- [Task description] Leave out the pictures, and quote exactly the lines running from the one with "Given: Click line number 508 in the gutter" through the last line of the entries below.

- [Given data]

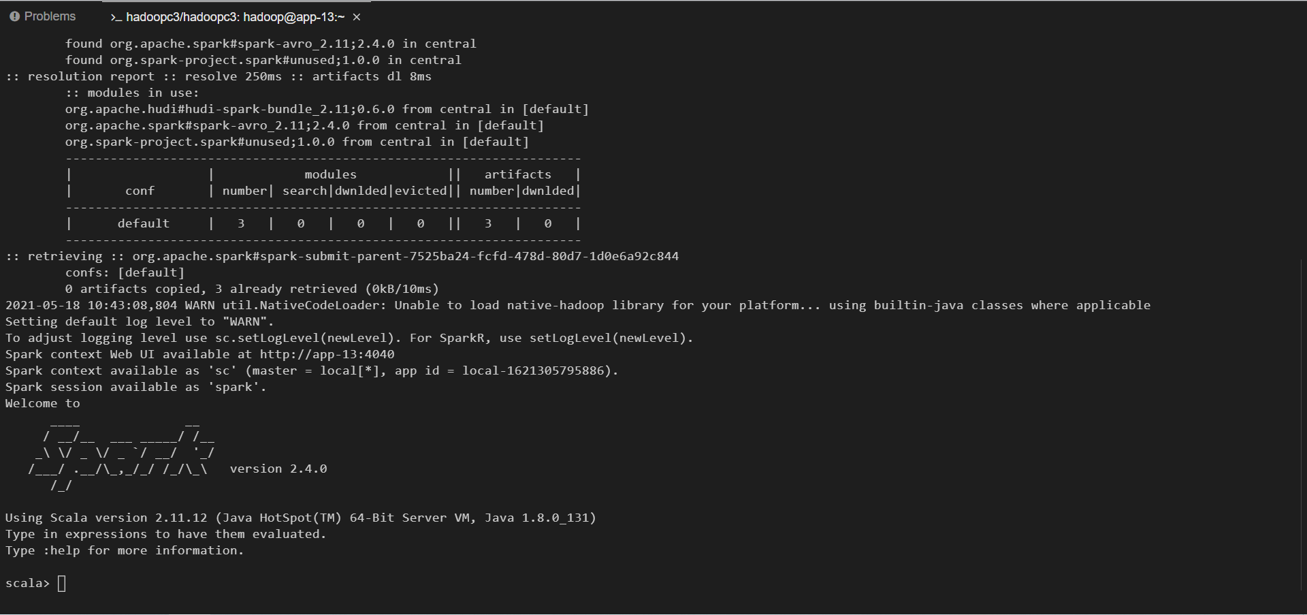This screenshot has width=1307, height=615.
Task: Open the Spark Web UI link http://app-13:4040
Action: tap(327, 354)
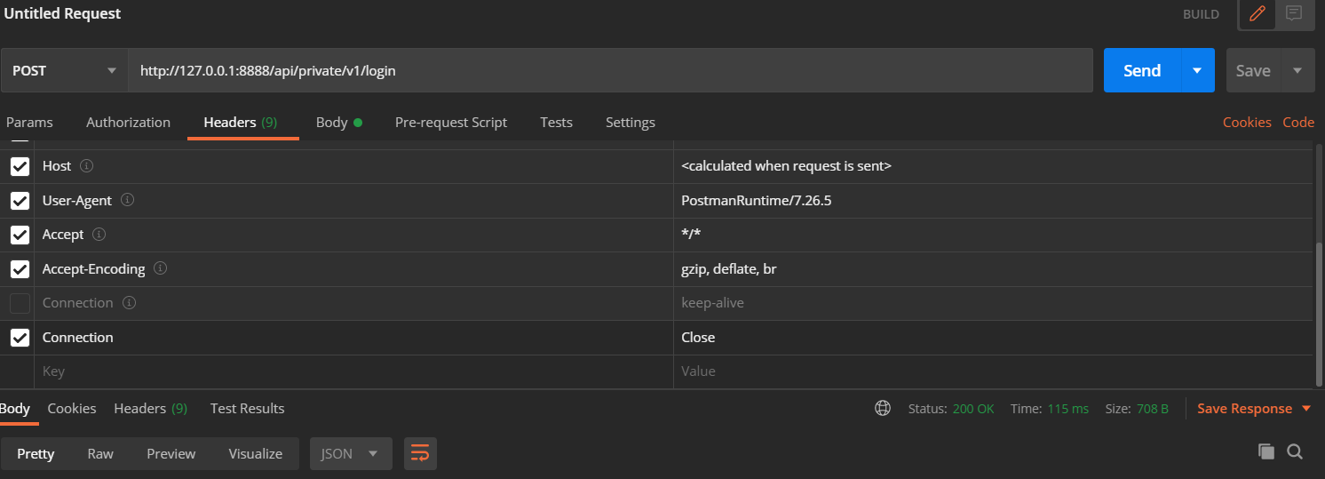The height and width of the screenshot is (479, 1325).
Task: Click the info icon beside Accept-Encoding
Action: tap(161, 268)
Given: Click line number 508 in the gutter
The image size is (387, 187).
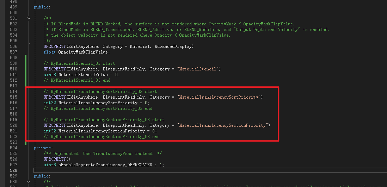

- [Answer space]
Given: Click line number 508 in the gutter
The image size is (387, 187).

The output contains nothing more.